THE INPUT:
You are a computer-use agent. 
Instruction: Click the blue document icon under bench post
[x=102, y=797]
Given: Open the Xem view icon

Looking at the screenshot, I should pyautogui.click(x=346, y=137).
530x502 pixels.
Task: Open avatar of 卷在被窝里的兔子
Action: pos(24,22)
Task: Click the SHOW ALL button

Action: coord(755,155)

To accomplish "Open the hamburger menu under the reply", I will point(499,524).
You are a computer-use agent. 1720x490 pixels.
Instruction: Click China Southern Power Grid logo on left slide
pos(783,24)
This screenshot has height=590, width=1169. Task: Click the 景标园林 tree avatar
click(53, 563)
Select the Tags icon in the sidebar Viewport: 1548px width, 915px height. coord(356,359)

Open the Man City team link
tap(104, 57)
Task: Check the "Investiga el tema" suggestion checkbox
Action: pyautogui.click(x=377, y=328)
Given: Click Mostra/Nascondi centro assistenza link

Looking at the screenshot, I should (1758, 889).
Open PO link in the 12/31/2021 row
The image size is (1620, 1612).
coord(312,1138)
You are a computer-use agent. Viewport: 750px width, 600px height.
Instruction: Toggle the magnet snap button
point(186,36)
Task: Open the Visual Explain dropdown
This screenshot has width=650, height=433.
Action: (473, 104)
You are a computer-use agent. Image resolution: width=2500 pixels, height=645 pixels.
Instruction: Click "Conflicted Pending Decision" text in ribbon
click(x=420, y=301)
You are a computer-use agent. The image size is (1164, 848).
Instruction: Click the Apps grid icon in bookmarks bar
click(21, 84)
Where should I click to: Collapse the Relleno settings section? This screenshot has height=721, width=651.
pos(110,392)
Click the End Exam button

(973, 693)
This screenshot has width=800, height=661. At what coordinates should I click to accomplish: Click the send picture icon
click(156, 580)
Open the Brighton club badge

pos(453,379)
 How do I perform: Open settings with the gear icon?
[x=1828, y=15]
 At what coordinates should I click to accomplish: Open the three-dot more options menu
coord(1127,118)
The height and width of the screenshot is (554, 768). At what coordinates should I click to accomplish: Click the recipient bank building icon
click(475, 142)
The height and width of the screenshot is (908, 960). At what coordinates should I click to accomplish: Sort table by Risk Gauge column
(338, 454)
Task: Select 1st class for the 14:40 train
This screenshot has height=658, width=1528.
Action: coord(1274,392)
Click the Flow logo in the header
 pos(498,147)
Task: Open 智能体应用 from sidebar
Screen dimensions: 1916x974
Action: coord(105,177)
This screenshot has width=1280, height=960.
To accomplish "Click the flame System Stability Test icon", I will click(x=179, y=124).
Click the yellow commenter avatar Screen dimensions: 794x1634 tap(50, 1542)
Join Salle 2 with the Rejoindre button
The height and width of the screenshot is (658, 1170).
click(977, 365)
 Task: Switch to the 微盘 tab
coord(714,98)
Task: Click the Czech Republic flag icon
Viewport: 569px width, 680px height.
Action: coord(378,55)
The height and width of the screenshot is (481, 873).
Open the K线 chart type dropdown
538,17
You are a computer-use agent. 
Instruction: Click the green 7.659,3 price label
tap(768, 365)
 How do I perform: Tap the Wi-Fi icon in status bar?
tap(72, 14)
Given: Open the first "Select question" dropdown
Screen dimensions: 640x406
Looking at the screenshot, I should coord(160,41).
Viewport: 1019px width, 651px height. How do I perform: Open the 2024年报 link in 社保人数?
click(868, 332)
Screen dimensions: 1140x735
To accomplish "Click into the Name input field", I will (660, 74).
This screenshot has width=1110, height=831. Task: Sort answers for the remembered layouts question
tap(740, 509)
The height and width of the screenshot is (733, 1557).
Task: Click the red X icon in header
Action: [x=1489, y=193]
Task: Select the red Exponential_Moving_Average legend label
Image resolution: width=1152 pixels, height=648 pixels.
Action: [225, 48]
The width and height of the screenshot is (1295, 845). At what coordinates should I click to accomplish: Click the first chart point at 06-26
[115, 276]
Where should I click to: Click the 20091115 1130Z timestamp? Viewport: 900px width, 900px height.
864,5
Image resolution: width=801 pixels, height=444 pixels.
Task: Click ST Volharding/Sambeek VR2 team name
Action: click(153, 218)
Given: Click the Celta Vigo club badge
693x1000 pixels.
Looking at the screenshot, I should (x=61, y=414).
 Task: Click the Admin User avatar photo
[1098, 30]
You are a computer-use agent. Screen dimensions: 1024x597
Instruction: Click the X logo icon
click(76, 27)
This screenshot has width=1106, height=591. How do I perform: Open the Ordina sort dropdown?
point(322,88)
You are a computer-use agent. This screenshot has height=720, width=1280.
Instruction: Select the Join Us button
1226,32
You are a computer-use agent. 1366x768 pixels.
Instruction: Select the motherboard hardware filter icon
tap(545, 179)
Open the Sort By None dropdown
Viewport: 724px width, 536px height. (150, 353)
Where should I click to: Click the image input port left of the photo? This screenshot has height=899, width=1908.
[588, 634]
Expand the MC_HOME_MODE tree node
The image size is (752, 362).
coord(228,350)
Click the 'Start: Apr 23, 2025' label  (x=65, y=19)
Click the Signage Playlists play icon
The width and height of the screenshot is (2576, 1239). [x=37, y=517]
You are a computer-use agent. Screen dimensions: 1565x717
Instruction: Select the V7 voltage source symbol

ABOUT THIS TASK: The required output is every line above that contains the string "computer".

SOLUTION FOR THIS TASK:
You are a computer-use agent. 
You are a computer-use agent. 1720x490 pixels.
You are a computer-use agent. Viewport: 750px width, 600px height.
You are a computer-use agent. Image resolution: width=2500 pixels, height=645 pixels.
You are a computer-use agent. The image size is (1164, 848).
You are a computer-use agent. 
You are a computer-use agent. Screen dimensions: 1024x597
You are a computer-use agent. This screenshot has height=720, width=1280.
You are a computer-use agent. 1366x768 pixels.
You are a computer-use agent. Screen dimensions: 1565x717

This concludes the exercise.